§ WHAT NEEDS TO BE DONE: Take the material below and reproduce, word for word, only the lines from the line with "[食品加工行业小车间干出大洁净经典案例] (235, 1530)" through the line with "首页 (204, 313)".

§ DATASET CONTENT:

────────

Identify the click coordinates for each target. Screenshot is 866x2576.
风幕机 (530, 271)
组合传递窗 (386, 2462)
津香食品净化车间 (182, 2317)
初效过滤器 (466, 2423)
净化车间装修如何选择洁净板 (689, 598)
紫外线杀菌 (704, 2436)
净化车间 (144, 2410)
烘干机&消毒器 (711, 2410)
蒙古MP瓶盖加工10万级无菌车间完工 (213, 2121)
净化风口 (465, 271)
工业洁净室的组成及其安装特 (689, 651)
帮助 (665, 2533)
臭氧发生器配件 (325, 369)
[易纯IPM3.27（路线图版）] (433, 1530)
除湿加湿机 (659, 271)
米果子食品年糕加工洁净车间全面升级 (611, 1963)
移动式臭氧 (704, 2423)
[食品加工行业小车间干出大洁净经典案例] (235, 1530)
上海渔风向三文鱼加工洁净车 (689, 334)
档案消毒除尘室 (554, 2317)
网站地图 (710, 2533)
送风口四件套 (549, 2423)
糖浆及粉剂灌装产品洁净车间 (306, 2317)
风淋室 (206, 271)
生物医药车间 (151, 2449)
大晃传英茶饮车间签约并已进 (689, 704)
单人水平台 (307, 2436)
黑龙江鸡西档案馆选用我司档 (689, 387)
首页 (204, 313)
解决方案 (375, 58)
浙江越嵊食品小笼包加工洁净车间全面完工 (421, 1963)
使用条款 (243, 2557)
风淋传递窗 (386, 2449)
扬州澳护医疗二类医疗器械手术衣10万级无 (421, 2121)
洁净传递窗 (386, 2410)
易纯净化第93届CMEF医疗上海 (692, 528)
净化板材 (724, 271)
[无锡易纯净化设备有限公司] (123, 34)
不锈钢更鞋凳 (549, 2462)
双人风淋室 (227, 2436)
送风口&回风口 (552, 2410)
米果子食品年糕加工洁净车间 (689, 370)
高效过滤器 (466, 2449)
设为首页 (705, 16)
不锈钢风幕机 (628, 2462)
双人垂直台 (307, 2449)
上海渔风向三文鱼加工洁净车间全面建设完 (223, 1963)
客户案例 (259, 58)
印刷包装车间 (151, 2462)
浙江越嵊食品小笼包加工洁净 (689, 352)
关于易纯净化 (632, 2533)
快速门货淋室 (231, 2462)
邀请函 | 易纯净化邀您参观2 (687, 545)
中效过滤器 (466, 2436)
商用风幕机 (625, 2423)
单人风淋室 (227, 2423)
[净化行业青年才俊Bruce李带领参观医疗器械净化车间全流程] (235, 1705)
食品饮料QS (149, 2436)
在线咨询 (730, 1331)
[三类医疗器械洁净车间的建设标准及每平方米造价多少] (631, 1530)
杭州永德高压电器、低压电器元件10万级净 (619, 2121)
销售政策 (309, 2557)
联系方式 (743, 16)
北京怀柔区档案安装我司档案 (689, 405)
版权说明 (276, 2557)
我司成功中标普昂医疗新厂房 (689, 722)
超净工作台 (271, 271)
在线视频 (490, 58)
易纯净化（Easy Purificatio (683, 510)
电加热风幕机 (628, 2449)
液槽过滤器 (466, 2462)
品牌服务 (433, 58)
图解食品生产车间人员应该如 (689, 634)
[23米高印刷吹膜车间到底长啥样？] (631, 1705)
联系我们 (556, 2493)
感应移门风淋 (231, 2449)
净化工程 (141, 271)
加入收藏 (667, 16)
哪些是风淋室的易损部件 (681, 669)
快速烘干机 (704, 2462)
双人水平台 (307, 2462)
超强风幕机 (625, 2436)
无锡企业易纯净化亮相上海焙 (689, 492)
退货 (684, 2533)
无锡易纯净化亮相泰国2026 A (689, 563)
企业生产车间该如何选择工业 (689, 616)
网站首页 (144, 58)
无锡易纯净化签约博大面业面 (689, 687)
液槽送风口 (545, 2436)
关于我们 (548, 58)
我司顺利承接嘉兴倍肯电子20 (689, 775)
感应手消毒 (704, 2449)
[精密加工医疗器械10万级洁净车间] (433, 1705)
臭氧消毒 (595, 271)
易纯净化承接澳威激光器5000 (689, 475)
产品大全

────────

§ REPLY TO THE TASK:
[食品加工行业小车间干出大洁净经典案例] (235, 1530)
上海渔风向三文鱼加工洁净车 (689, 334)
档案消毒除尘室 (554, 2317)
网站地图 (710, 2533)
送风口四件套 (549, 2423)
糖浆及粉剂灌装产品洁净车间 (306, 2317)
风淋室 (206, 271)
生物医药车间 (151, 2449)
大晃传英茶饮车间签约并已进 (689, 704)
单人水平台 (307, 2436)
黑龙江鸡西档案馆选用我司档 (689, 387)
首页 (204, 313)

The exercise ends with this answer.